** ACTION ITEM **
Each line of the records is to be copied verbatim.

** Saved entries **
________________

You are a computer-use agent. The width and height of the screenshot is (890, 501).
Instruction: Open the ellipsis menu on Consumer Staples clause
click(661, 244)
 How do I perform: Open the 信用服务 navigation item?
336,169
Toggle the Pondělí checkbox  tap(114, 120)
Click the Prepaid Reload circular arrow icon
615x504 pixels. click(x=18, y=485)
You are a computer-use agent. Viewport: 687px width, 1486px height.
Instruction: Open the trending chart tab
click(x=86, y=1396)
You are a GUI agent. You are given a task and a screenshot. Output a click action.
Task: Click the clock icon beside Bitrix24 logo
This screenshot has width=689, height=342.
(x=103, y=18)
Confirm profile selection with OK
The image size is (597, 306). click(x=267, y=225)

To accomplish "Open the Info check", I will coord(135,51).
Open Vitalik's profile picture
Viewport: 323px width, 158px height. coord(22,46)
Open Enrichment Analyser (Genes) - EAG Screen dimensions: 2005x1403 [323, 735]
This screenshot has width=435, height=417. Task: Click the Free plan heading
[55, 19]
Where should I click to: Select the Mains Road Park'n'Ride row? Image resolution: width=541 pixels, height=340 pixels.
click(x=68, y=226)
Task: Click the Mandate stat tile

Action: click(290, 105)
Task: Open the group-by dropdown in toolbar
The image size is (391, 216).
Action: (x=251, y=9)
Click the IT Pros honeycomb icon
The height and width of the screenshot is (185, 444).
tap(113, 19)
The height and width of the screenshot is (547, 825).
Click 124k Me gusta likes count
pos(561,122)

________________

** RESULT FOR THIS EXERCISE **
You are a computer-use agent. The width and height of the screenshot is (890, 501).
Instruction: Open the ellipsis menu on Consumer Staples clause
click(661, 244)
 How do I perform: Open the 信用服务 navigation item?
336,169
Toggle the Pondělí checkbox  tap(114, 120)
Click the Prepaid Reload circular arrow icon
615x504 pixels. click(x=18, y=485)
You are a computer-use agent. Viewport: 687px width, 1486px height.
Instruction: Open the trending chart tab
click(x=86, y=1396)
You are a GUI agent. You are given a task and a screenshot. Output a click action.
Task: Click the clock icon beside Bitrix24 logo
This screenshot has width=689, height=342.
(x=103, y=18)
Confirm profile selection with OK
The image size is (597, 306). click(x=267, y=225)

To accomplish "Open the Info check", I will coord(135,51).
Open Vitalik's profile picture
Viewport: 323px width, 158px height. coord(22,46)
Open Enrichment Analyser (Genes) - EAG Screen dimensions: 2005x1403 [323, 735]
This screenshot has width=435, height=417. Task: Click the Free plan heading
[55, 19]
Where should I click to: Select the Mains Road Park'n'Ride row? Image resolution: width=541 pixels, height=340 pixels.
click(x=68, y=226)
Task: Click the Mandate stat tile

Action: click(290, 105)
Task: Open the group-by dropdown in toolbar
The image size is (391, 216).
Action: (x=251, y=9)
Click the IT Pros honeycomb icon
The height and width of the screenshot is (185, 444).
tap(113, 19)
The height and width of the screenshot is (547, 825).
Click 124k Me gusta likes count
pos(561,122)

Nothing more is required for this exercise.